Sistem resi gudang mensyaratkan pergudangan yang memadai dan bermutu.
”Selain faktor pergudangan dan mutu bahan olah karet rakyat, sejauh ini belum ada permintaan membuka sistem resi gudang untuk karet ke Bappebti dari daerah sentra produksi karet, seperti Jambi, Riau, Sumatera Selatan, dan Lampung,” kata Kepala Badan Pengawas Perdagangan Berjangka Komoditi (Bappebti) Bachrul Chairi kepada Kompas, Senin (12/2).
Menurut Bachrul, sistem resi gudang karet belum terimplementasi di sentra produksi karet. Sebab, karet yang dihasilkan petani masih dalam bentuk bahan olah karet rakyat yang membutuhkan gudang terbuka dan belum ada standar mutunya.

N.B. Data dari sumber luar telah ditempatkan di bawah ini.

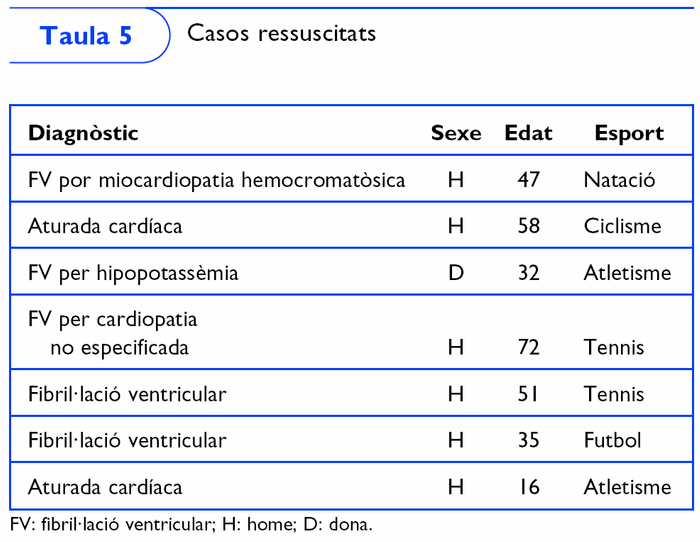Image resolution: width=700 pixels, height=542 pixels.
Task: Click the "Sexe" column header
Action: coord(456,133)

Untuk meningkatkan kualitas bahan olah karet rakyat, lanjut Bachrul, Bappebti akan berkoordinasi dengan kementerian, lembaga, dan asosiasi terkait. Sosialisasi akan dilakukan di sentra-sentra karet. Sistem resi gudang diprioritaskan untuk petani, bukan pedagang. Petani yang masuk dalam sistem resi gudang akan mendapat subsidi bunga. Dengan menyimpan karet dalam sistem resi gudang pada saat harga jatuh, petani bisa menjual lagi pada saat harga karet sedang tinggi.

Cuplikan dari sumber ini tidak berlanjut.